Indirect exposure to trauma can have harmful health consequences to the individual and lead to occupational hazards such as prejudicing asylum seekers’ claims and high staff turnover. Secondary trauma and resilience training and support need to be expanded and emphasized for all government personnel who regularly engage with asylum seekers, including but not limited to asylum officers, Customs and Border Protection officers, Immigration and Customs Enforcement officers, immigration judges, and medical personnel.
- Provide trauma survivors with government-funded rehabilitation services, including as a form of redress for asylum seekers traumatized by Trump administration policies and practices.
A program to provide services should be housed in the Administration for Children and Families’ Office of Refugee Resettlement but should operate in close coordination with United States Citizenship and Immigration Services. Rehabilitation services should be provided by non-governmental organizations and entities with appropriate clinical expertise that contract with the federal government. Such services could also be mandated through settlement agreements in certain pending litigation.
- Phase out immigration detention.
Often indefinite in nature, immigration detention is both re-traumatizing and an independent source of trauma for many subjected to it and should be phased out entirely.

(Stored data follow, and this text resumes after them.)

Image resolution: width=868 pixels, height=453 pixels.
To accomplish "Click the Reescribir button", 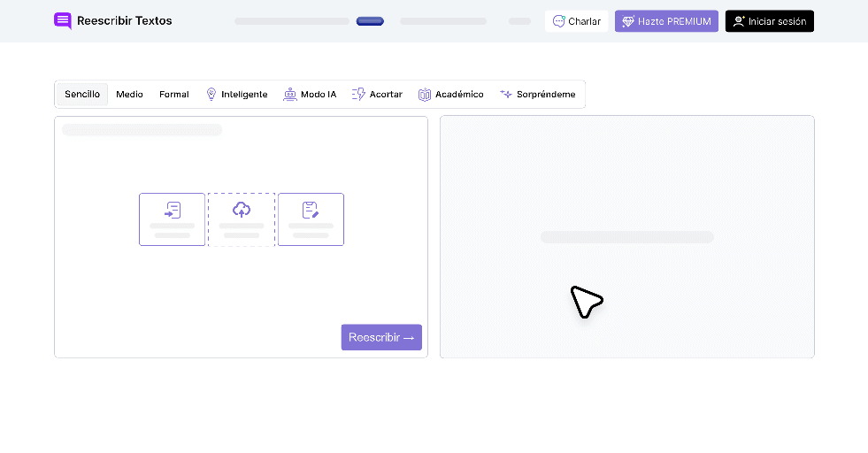I will point(381,337).
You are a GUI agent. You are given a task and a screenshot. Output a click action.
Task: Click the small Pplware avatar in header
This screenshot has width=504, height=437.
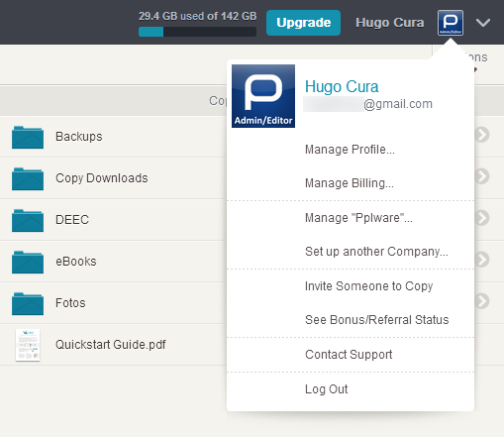pyautogui.click(x=451, y=23)

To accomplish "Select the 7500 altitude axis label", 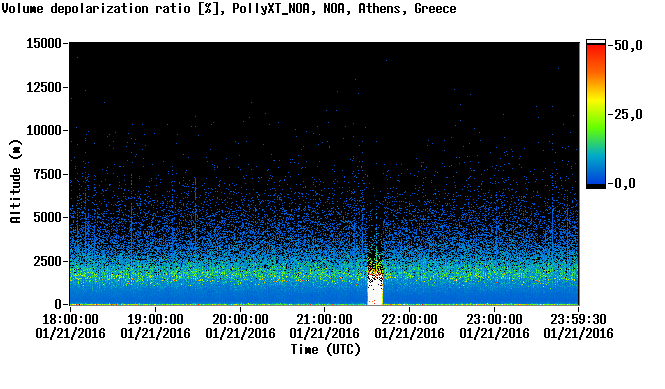I will point(48,174).
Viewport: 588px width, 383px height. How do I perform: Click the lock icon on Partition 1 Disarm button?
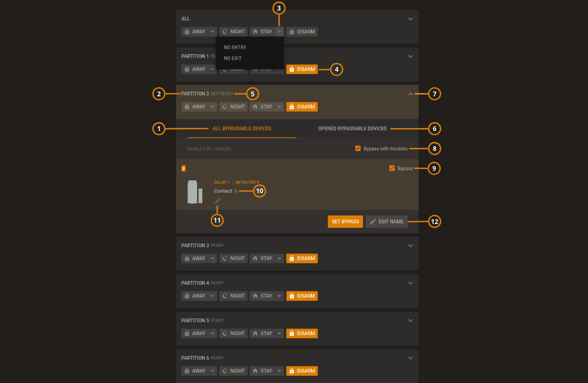click(x=291, y=69)
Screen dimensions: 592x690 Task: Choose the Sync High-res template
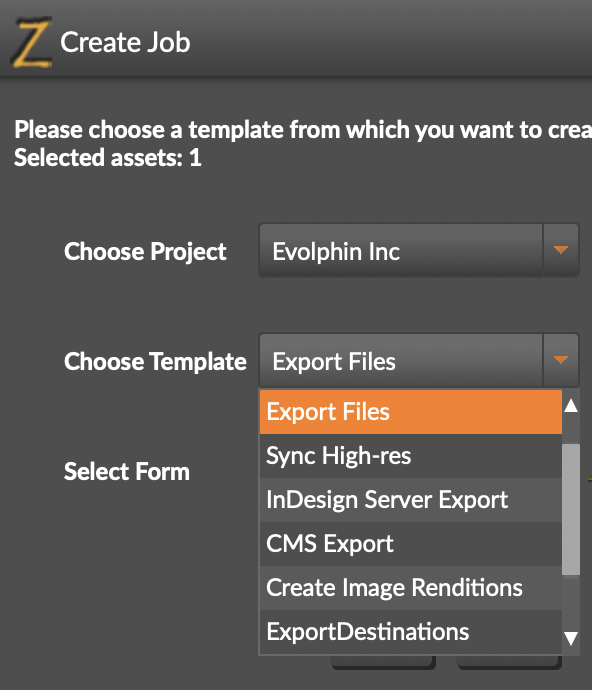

The administration can dramatically reduce the detained population quickly by immediately ending family detention and cutting ties with the private prison industry; eliminating bond for those eligible for release; and applying a presumption of liberty when revisiting the status of currently detained immigrants and during initial assessments of those newly arriving.
- To the maximum extent possible, eliminate features of the asylum system that are unnecessarily adversarial or otherwise exacerbate or cause trauma.
There are a number of reforms that need to be made to reorient the asylum system toward cooperation, justice, and respect. They include shifting to a humanitarian-based “reception center” model at U.S. borders, with robust case management and support services, to minimizing the use of immigration court, to assessing claims through non-adversarial methods, processes, standards, and settings designed to facilitate truth telling and limit re-traumatization.